NOTICE OF PRIVACY INFORMATION PRACTICES
THIS NOTICE DESCRIBES HOW MEDICAL INFORMATION ABOUT YOU MAY BE USED AND DISCLOSED AND HOW YOU CAN GET ACCESS TO THIS INFORMATION. PLEASE REVIEW IT CAREFULLY.
PURPOSE OF THE NOTICE.
PMC is committed to preserving the privacy and confidentiality of your health information that is created and/or maintained at our clinic. This Notice describes the ways in which we may use or disclose your health information and also describes your rights and our obligations concerning such uses or disclosures.
The privacy practices described in this Notice will be followed by:
Any health care professional authorized to enter information into your medical record created and/or
maintained at our clinic;
All employees, students, residents, and other service providers who have access to your health
information at our clinic; and
Any member of a volunteer group that is allowed to help you while receiving services at our clinic.
The individuals identified above will share your health information with each other for purposes of treatment, payment, and health care operations, as further described in the Notice.
USES AND DISCLOSURES OF HEALTH INFORMATION FOR TREATMENT, PAYMENT AND HEALTH CARE OPERATIONS.
Treatment.
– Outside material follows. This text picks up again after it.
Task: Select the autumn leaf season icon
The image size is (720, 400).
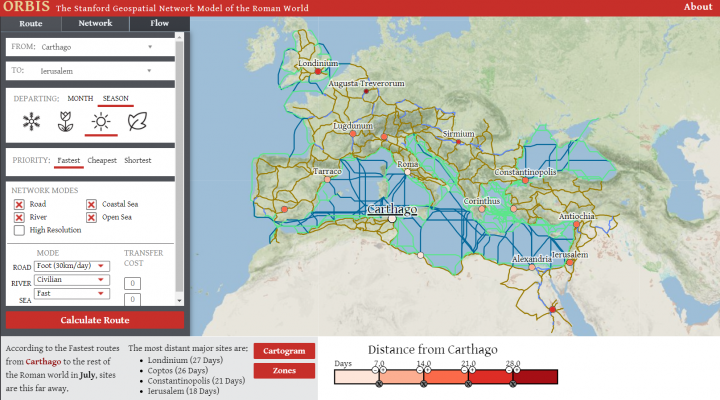Action: pos(137,123)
We may use your health information to provide you with health care treatment and services.
We may disclose your health information to doctors, nurses, nursing assistants, technicians, medical and
nursing students, rehabilitation therapy specialists, or other personnel who are involved in your health care.
Payment. We may use or disclose your health information so that we may bill and receive payment from
you, an insurance company, or another third party for the health care services you receive from us. We may
also disclose health information about you to your health plan in order to obtain prior approval for the
services we intend to provide to you, or to determine that your health plan will pay for treatment.
Health Care Operations. We may use or disclose your health information in order to perform the
necessary administrative, educational, quality assurance, and business functions of our clinic.
USES AND DISCLOSURES OF HEALTH INFORMATION IN SPECIAL SITUATIONS.
We may disclose your health information for purposes of contacting you to remind you of a health care
appointment.
We may use or disclose your heath information for purposes of contacting you to inform you of treatment
alternatives or health-related products or services that may be of interest to you.
We may disclose your health information to individuals, such as family members and friends, who are
involved in your care or who help pay for your care. We may make such disclosures when:
We have your verbal agreement to do so;
We make such disclosures and you do not object;
We can infer from the circumstances that you would not object to such disclosures.
OTHER PERMITTED OR REQUIRED USES AND DISCLOSURES OF HEALTH INFORMATION.
As required by law, we may disclose your health information when required by federal, state, or local law
to do so without your consent.
We may disclose your health information to public health authorities that are authorized to receive and
collect health information of purposes of preventing or controlling disease, injury, or disability; to report
births, deaths, suspected abuse or neglect, reactions to medications, or to facilitate product recalls without
your consent.
We may disclose your health information to a health oversight agency that is authorized by law to conduct
health oversight activities, including audits, investigations, inspections, or licensure and certification
surveys without your consent.
We may disclose your health information to workers compensation programs when your health condition
arises out of work-related illness or injury without your consent.
We may disclose your health information in response to a request received from a law enforcement official
to report criminal activity or to respond to a subpoena, court order, warrant, summons, or similar process.
USES AND DISCLOSURES PURSUANT TO YOUR WRITTEN AUTHORIZATION.
Except for the above-mentioned conditions, we will not use or disclose your health information for any other purposes unless we have your specific written authorization. You have the right to revoke a written authorization at any time in writing.
YOUR RIGHTS REGARDING YOUR HEALTH INFORMATION.
You have the following rights regarding your health information.
You have the right to inspect and copy health information that may be used to make decisions about your
care.
You have the right to request an amendment of your health information that is maintained by or for our
clinic and is used to make health care decisions about you.
You have the right to request an accounting of the disclosures of your health information made by us.
You have the right to request a restriction or limitation on the health information we use or disclose about
you for treatment, payment or health care operations.
You have the right to request that we communicate with you about your health care in a certain way or at a
certain location. For example, you can ask that we only contact you at work or by mail.
You have the right to receive a paper copy of this Notice.
QUESTIONS OR COMPLAINTS.
If you have any questions regarding this Notice, please contact:
Peter Leon Guerrero
Director
(671) 649-4501
If you believe that your privacy rights have been violated, you may mail your complaint to:
PMC Isla Health System
Attn: Peter Leon Guerrero
177 A Chalan Pasaheru, Ste. F
Tamuning, GU 96913
All complaints must be submitted in writing.